Commenting on the 2010 Strategic Plan from the National Nanotechnology Initiative, the association recommends integrating best practices for safely handling nanomaterials in academic graduate research programs.

In comments directed to the National Nanotechnology Initiative's 2010 Strategic Plan, the American Industrial Hygiene Association says adoption by academia of NIOSH's interim guidelines for work on nanomaterials has lagged. The comments were drafted by the AIHA Nanotechnology Working Group and approved by AIHA's board of directors.

The comments say effective nanomaterials safety programs have been used by some laboratories for years, much information exists about controlling the hazards. "In the absence of regulatory drivers, many governmental and industrial research facilities have adopted best practices and the NIOSH interim guidelines into their nanotechnology safety programs. However, adoption of the NIOSH interim guidelines into academic nanomaterial research is lagging," they state.

"Many new chemists and material scientists hired directly from graduate school are unaware of the fundamentals of nanomaterial safety and during their graduate education, many may have unknowingly had prolonged exposure to airborne nanomaterials. In contrast, new scientists hired from graduate level biological and biomedical programs are familiar with the practices and principles of biological safety. Many have spent years working on research projects that incorporate the NIH Guidelines for Research Involving Recombinant DNA Molecules and although exposures occur, they are rare.

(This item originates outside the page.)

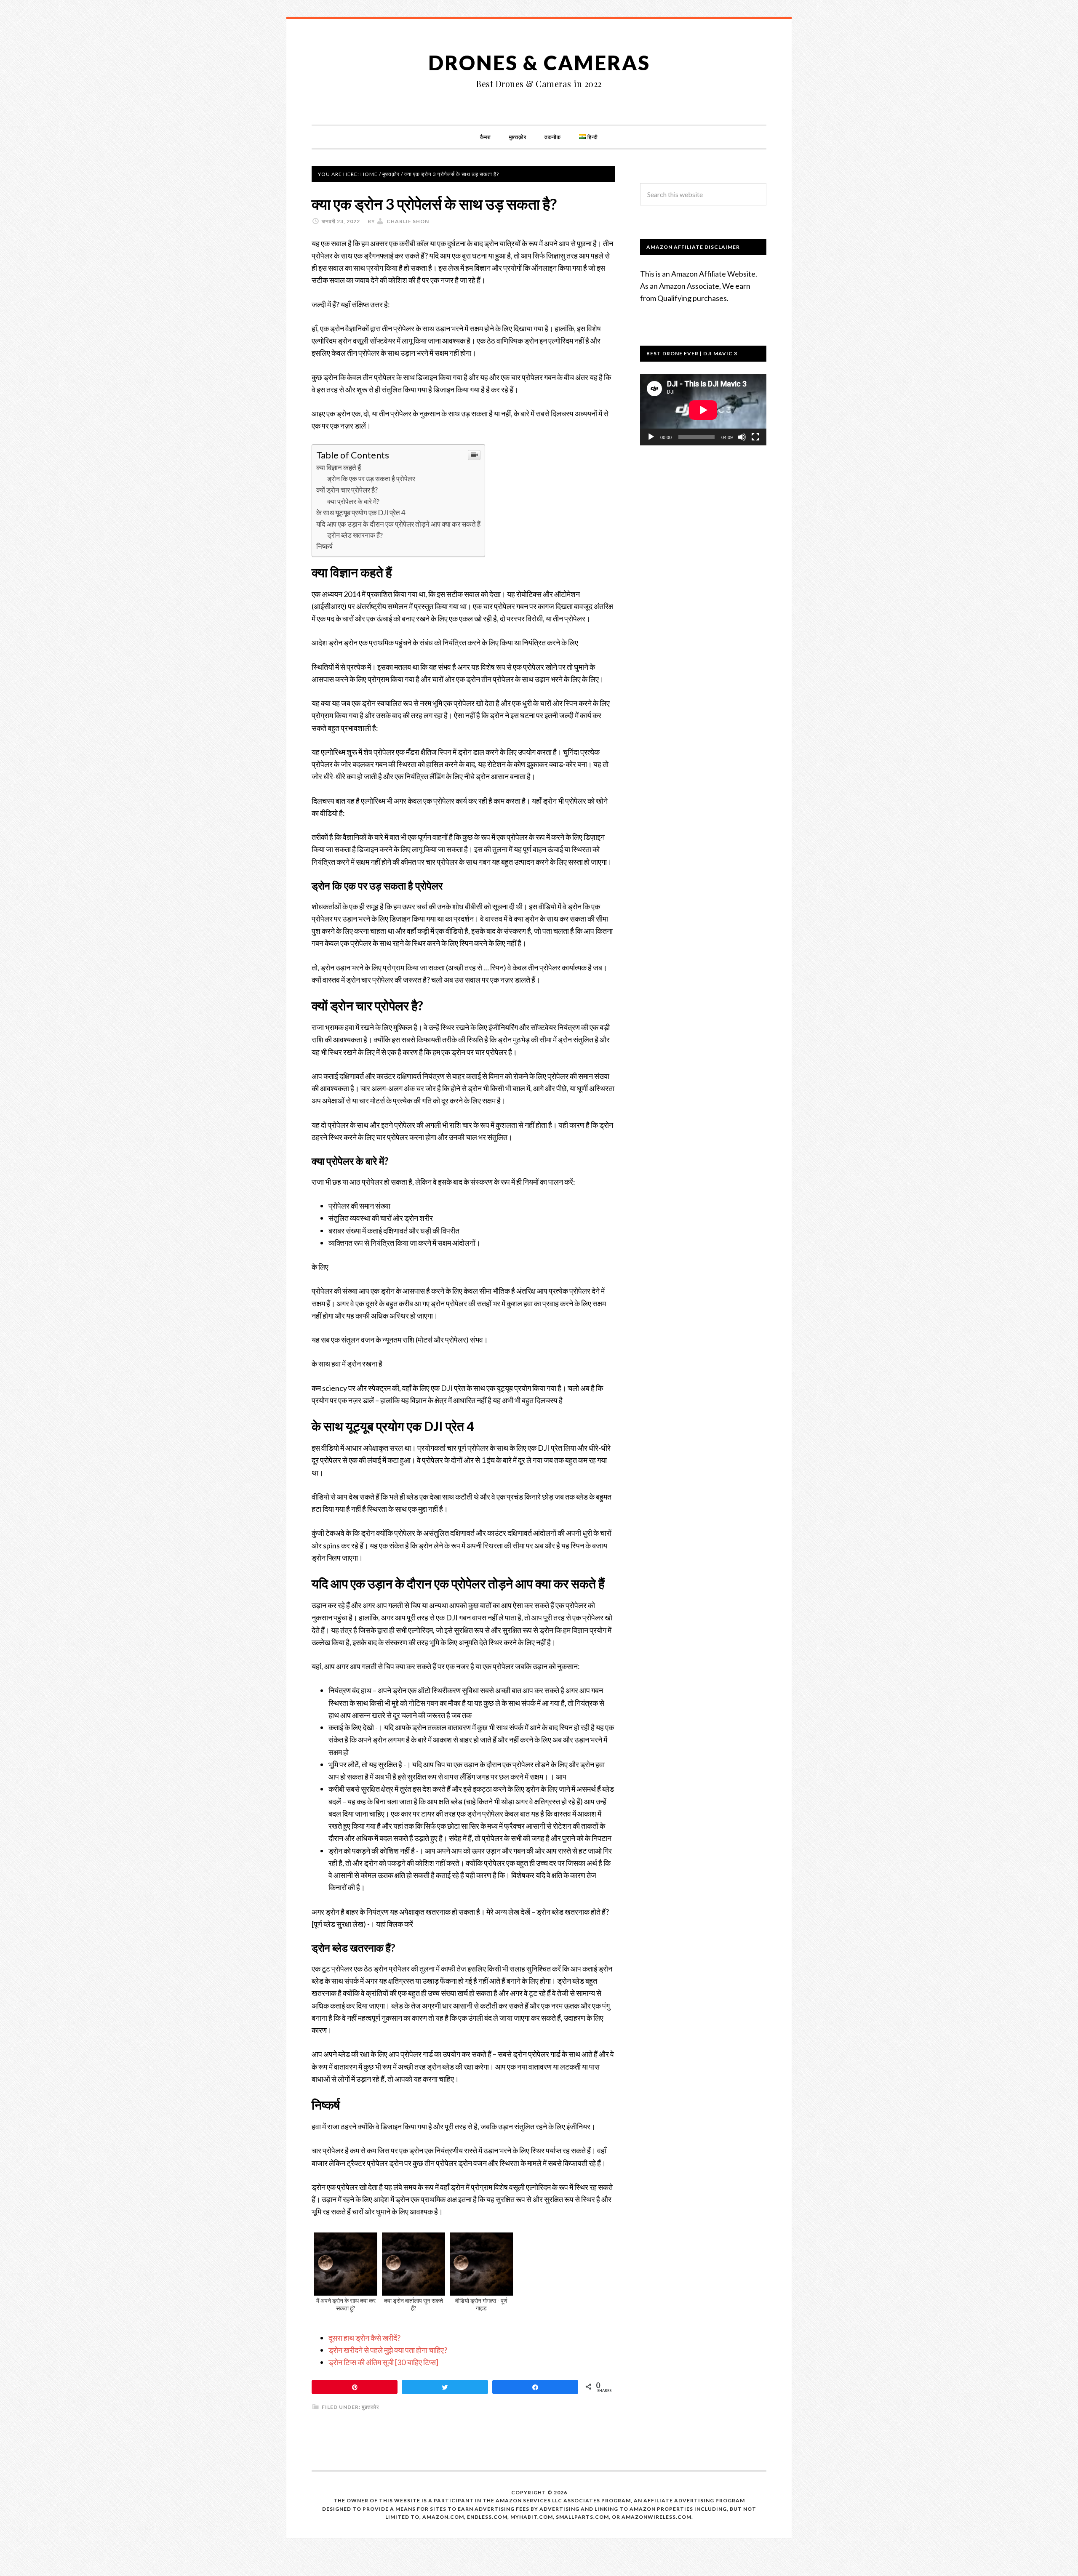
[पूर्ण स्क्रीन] (755, 437)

"One difference between the nanomaterial and biological research communities is the maturity of their respective safety programs. Thirty-five years ago, recombinant DNA (rDNA) was an emergent technology and in a manner similar to nanomaterial research, there was a considerable amount of scientific uncertainty surrounding the potential hazards associated with rDNA research. Interim safety guidelines were developed by the principal scientists involved with rDNA research and consensus safe work practices were adopted. After years of emphasis in academic research, biological safety has become second nature to scientists conducting biological research and development. Also, since the safe practices were developed as guidelines based on the risk information known at the time, rather than embedded regulations, over the years the guidelines have become less restrictive as the risk information related to rDNA work became better characterized.

"The nanomaterial research community and regulatory community both can learn from this success and apply the lessons learned to provide appropriate oversight for an emerging technology. The principles and practices of nanomaterial safety need to be incorporated into graduate research curriculums and research mentors need to lead by example. This will better prepare students to enter the workforce with a skill essential for career advancement, integrating safety into their research projects and daily work practices."

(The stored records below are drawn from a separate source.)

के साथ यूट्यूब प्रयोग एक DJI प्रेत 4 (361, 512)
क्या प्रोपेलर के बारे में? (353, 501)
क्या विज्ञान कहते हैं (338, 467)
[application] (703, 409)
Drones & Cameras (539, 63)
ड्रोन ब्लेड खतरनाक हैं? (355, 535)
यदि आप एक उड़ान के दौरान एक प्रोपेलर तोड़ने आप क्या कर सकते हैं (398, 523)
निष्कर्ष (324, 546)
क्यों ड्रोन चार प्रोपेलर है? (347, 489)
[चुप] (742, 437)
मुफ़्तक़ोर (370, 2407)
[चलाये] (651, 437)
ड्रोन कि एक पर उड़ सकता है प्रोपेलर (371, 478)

The panel recommends that NNI member agencies include provisions that will lead to the integration of best practices for safely handling nanomaterials in academic graduate research programs. One such initiative is happening now, where California academicians, the state's Department of Toxic Substances Control, and NIOSH have joined forces to develop consensus safety guidelines for academic research involving engineered nanomaterials. The guidelines could become the basis for national safety practices for lab work with engineered nanomaterials, according to the panel.